» Raw data:
————————
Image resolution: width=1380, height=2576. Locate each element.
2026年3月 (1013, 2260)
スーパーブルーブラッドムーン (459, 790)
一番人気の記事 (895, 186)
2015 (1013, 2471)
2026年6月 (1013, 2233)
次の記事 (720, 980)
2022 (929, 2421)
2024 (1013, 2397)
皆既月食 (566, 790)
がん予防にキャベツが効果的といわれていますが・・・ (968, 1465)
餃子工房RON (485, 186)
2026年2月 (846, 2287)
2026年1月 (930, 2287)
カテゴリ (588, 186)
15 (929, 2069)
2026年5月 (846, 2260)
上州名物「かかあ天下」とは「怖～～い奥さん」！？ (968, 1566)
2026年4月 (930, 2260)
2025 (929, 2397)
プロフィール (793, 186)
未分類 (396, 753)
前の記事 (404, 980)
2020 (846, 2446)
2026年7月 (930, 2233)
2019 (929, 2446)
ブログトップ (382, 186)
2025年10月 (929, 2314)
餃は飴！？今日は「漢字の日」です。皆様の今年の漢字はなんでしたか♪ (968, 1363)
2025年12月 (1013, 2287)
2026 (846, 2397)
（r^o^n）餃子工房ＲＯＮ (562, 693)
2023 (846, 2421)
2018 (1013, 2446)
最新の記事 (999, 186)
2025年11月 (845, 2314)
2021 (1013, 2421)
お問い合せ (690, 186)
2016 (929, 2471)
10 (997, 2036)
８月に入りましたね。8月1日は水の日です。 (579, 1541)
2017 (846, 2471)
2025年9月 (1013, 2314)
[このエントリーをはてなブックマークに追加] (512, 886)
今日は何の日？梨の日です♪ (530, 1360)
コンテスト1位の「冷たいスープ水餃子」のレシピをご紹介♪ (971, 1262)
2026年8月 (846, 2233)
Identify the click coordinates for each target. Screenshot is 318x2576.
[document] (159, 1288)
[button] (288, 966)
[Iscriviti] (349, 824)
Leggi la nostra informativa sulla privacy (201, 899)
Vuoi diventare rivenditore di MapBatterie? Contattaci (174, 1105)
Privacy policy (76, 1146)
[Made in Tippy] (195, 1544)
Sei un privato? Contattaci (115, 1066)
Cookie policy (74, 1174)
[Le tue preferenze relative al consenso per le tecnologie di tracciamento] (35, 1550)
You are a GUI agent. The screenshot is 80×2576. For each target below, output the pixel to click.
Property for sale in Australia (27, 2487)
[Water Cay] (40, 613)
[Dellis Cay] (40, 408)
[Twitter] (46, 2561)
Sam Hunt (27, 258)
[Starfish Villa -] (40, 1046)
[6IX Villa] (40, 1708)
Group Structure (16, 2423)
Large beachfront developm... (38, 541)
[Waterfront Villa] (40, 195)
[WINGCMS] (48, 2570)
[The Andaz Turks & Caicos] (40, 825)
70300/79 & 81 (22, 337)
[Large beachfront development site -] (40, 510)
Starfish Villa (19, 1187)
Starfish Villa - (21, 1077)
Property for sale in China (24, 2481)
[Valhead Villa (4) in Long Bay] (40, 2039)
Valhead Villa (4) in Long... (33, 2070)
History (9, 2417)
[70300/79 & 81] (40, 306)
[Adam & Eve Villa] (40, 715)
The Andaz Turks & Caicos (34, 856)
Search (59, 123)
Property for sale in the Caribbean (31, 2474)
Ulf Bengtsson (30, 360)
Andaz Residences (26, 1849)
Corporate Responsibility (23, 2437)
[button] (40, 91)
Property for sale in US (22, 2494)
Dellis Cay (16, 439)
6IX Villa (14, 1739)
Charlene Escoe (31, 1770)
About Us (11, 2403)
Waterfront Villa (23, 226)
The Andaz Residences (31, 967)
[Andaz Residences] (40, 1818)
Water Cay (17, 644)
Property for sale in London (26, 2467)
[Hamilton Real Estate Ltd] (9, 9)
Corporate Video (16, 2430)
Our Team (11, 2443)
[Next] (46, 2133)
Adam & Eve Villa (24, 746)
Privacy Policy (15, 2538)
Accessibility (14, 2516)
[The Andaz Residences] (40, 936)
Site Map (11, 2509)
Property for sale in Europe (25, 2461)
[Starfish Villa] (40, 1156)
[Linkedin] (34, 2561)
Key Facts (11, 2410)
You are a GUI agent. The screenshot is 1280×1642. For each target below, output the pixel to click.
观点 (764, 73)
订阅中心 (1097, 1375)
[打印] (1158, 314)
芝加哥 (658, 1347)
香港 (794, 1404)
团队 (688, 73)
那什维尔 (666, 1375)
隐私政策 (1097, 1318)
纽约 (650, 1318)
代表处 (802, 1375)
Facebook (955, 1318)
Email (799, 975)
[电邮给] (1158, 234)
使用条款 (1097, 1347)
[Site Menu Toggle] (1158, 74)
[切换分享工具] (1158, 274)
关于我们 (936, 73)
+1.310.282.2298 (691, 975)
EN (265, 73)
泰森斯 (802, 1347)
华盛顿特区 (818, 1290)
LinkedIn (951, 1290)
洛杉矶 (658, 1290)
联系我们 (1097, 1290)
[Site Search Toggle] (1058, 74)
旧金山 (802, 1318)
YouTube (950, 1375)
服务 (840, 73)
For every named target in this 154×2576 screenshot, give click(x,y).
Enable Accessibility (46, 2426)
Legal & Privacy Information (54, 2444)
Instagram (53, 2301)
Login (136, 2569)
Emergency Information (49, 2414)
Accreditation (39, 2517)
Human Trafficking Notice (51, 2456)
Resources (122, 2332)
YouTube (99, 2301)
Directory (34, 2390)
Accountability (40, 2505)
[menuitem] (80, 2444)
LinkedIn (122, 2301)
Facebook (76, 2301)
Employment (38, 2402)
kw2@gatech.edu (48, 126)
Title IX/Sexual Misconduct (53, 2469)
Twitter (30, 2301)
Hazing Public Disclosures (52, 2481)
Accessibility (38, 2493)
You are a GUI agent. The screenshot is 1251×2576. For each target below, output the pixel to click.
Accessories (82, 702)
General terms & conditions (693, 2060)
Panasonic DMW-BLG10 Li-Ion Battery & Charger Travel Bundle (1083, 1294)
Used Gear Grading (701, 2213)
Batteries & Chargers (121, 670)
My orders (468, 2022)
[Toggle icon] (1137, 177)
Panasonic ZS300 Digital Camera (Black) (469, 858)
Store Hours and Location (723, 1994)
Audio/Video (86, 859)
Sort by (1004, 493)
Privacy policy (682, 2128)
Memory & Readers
————————
» What is required: Starting at the first line of the material above, reproduce each line exactly up to and including the line with "2025年12月 (1013, 2287)".

» Solution for this exercise:
Image resolution: width=1380, height=2576. Locate each element.
2026年3月 (1013, 2260)
スーパーブルーブラッドムーン (459, 790)
一番人気の記事 (895, 186)
2015 (1013, 2471)
2026年6月 (1013, 2233)
次の記事 (720, 980)
2022 (929, 2421)
2024 (1013, 2397)
皆既月食 (566, 790)
がん予防にキャベツが効果的といわれていますが・・・ (968, 1465)
餃子工房RON (485, 186)
2026年2月 (846, 2287)
2026年1月 (930, 2287)
カテゴリ (588, 186)
15 (929, 2069)
2026年5月 (846, 2260)
上州名物「かかあ天下」とは「怖～～い奥さん」！？ (968, 1566)
2026年4月 (930, 2260)
2025 (929, 2397)
プロフィール (793, 186)
未分類 (396, 753)
前の記事 (404, 980)
2020 (846, 2446)
2026年7月 (930, 2233)
2019 (929, 2446)
ブログトップ (382, 186)
2025年10月 (929, 2314)
餃は飴！？今日は「漢字の日」です。皆様の今年の漢字はなんでしたか♪ (968, 1363)
2025年12月 (1013, 2287)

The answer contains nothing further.